Lea signaled him, shouting into her transmitter. Dread overcame her the moment she realized all channels were dead, including the telemetry lines that connected her to the members of her team. The
Inru
had done a thorough job of boxing them in—and trapped underground, they were as good as dead.

Lea quickly surveyed her team. All of them were on their feet, two just barely. That included Gunny, who swayed unsteadily next to her. Lea gently lowered him to the floor.

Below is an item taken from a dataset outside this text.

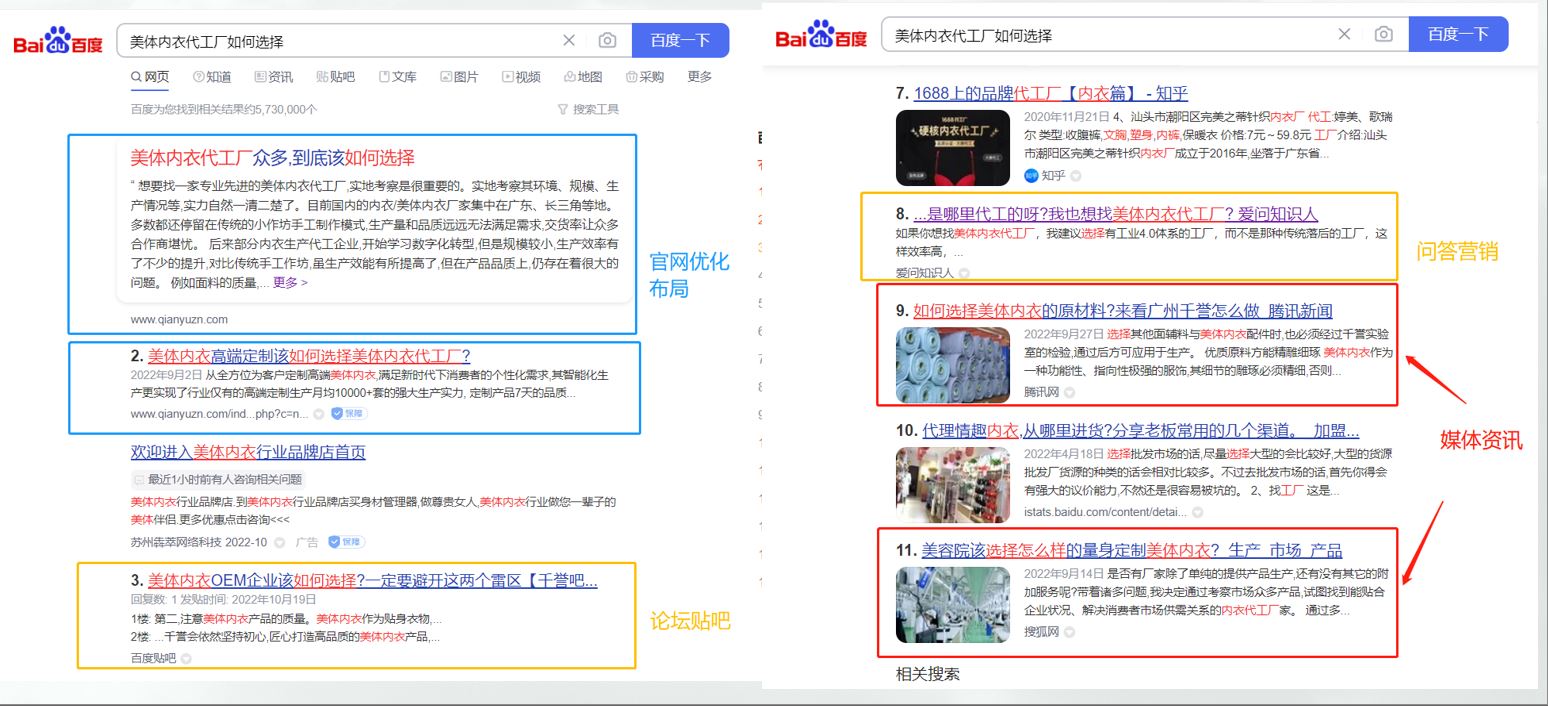Open result 9 腾讯新闻 title link
This screenshot has width=1548, height=706.
(x=1122, y=311)
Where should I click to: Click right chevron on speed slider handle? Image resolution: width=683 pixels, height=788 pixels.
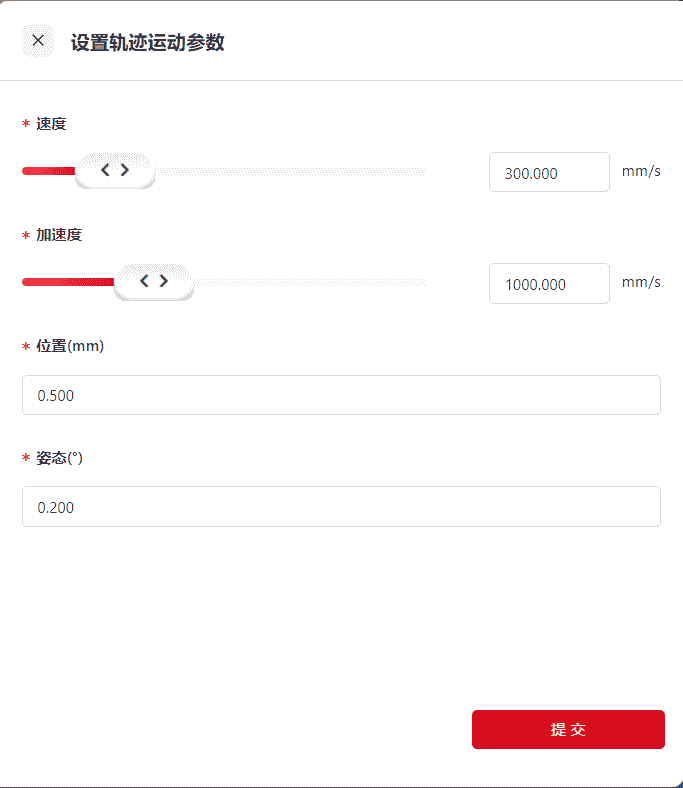pos(125,170)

“How’s your aim?” she asked.

He laughed painfully.

“Better than yours, Major.”

Lea took his rifle and slung it over her shoulder. She then pressed a pistol into his hands and put her last shot of stim into his neck. Gunny’s eyes widened, a tiny spark igniting behind them.

“Stay sharp,” she told him. “I’ll be back, I promise.”

He nodded in understanding. Lea patted him on the shoulder, then left him to join the others. She snapped them to attention with the tone of her voice. “Anybody who can walk and shoot, you’re with me. Everybody else remain here.”

Gloves slapped against rifles, in stark contrast to the uncertainty on her team’s faces.


Nobody
gets left behind,” Lea assured them, not flinching as another blast lit up the ceiling hatch. “We make quick work of this
Inru
trash, then we get our people out of here. You read me?”

Nobody said a word. It was all the answer she needed.

“Raise some hell.”

 

Lea scrambled up the ladder first. With no way to ascertain the situation above, she hoped the
Inru
wouldn’t pick her off the moment she stuck her head out in the open. She hauled herself up through the hatch, taking in a split-second visual before a couple of glancing shots forced her back down again. From what she saw, the basement had suffered heavy damage. At the same time, the
Inru
fire leveled off, less directed than before. There was a good chance they were on the run, trying to get out of here before it was too late. If that was the case, Lea would have no better opportunity to seize the initiative.

With half a hope and half a prayer, she pounced into the thick of it.